Computer Vision for Construction
Computer vision — the branch of AI that enables machines to interpret images, video, and spatial data — is becoming one of the most transformative technologies in the construction industry. For a sector long plagued by low productivity, dangerous worksites, chronic schedule overruns, and fragmented documentation, computer vision offers something unprecedented: continuous, objective, machine-readable awareness of everything happening on a jobsite.

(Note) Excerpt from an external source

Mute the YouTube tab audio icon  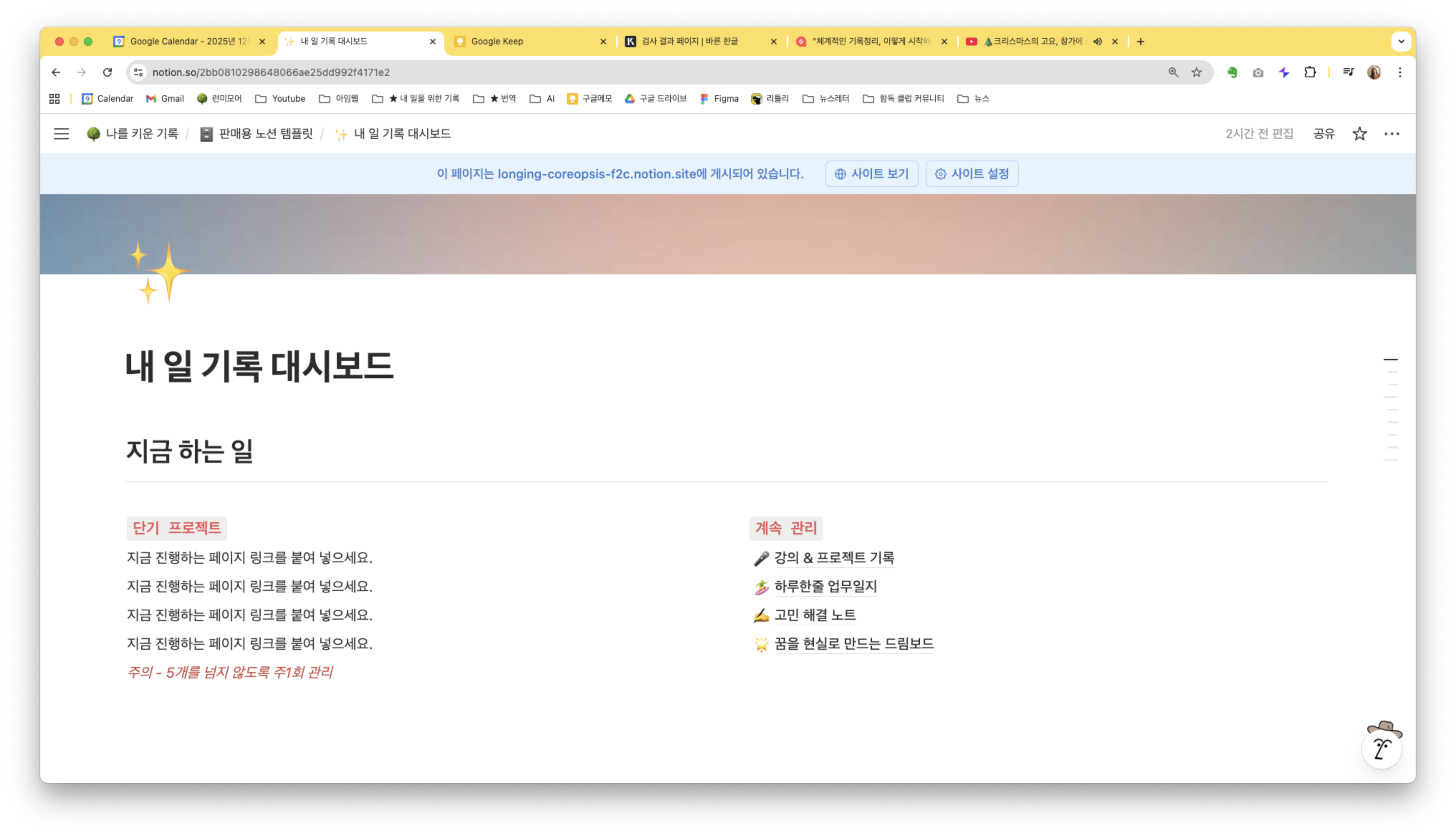1097,41
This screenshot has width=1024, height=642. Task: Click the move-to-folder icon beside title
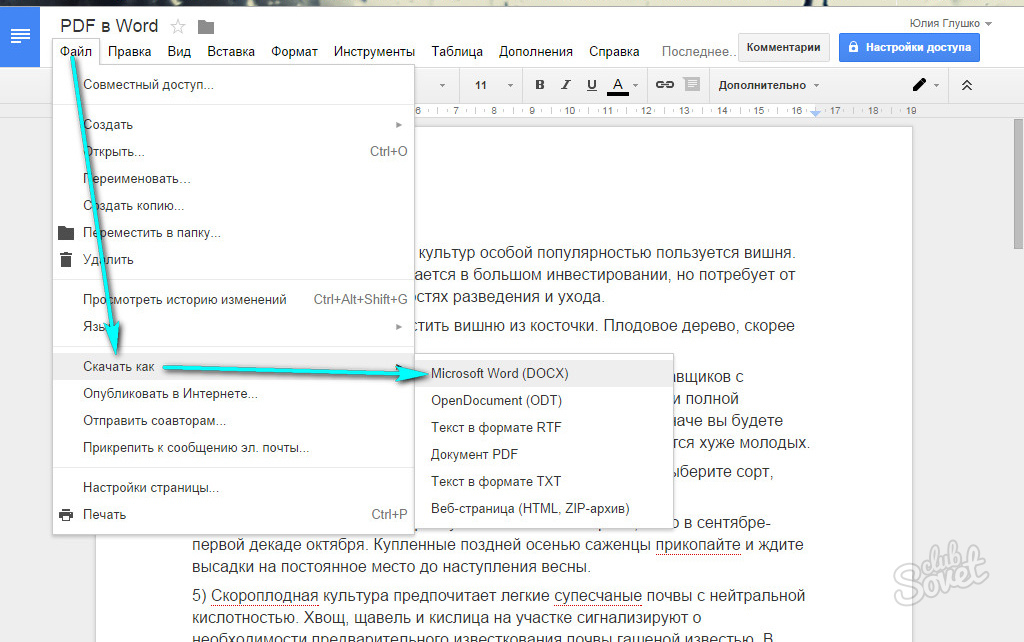[206, 26]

From Manual Inspection to Continuous Site Intelligence
Traditional construction monitoring relied on walkthroughs, manual checklists, and weekly progress photos. A project manager might catch a safety violation during a scheduled inspection — or more often, never catch it at all. Computer vision replaces this episodic model with persistent surveillance. Cameras mounted across the site, combined with drone footage and hard-hat-mounted wide-angle lenses, feed video streams into CV models that run 24/7. These systems flag hazards in real time, log progress against BIM models, and surface anomalies that would slip past any human inspector.
Buildots, an Israeli-founded company now deployed on major projects in North America and Europe, exemplifies this shift. Workers wear 360-degree cameras on their hard hats as they walk the site. The footage is automatically compared against the project's Building Information Model (BIM), identifying which elements are complete, which are behind schedule, and which appear non-conformant — all without requiring the project manager to manually review hours of video.
Safety Monitoring and PPE Compliance
Construction remains one of the most dangerous industries in the world, accounting for roughly 20% of all workplace fatalities in the United States. Computer vision is being deployed specifically to close the gap between safety rules and actual worker behavior. Deep learning models — typically fine-tuned from large vision foundation models — can detect whether workers are wearing hard hats, high-visibility vests, safety harnesses, and steel-toed boots in real time across every camera feed on the site.
Beyond PPE, more sophisticated systems detect behavioral hazards: a worker entering an exclusion zone around active heavy machinery, a person standing beneath a suspended load, or an operator whose head orientation suggests distraction. Procore, which acquired safety AI platform Newmetrix (formerly Smartvid.io), has integrated these capabilities into its widely used project management platform, making CV-powered safety alerts accessible to thousands of general contractors without requiring custom infrastructure. Trimble has similarly embedded CV-driven safety analytics into its Viewpoint construction management suite.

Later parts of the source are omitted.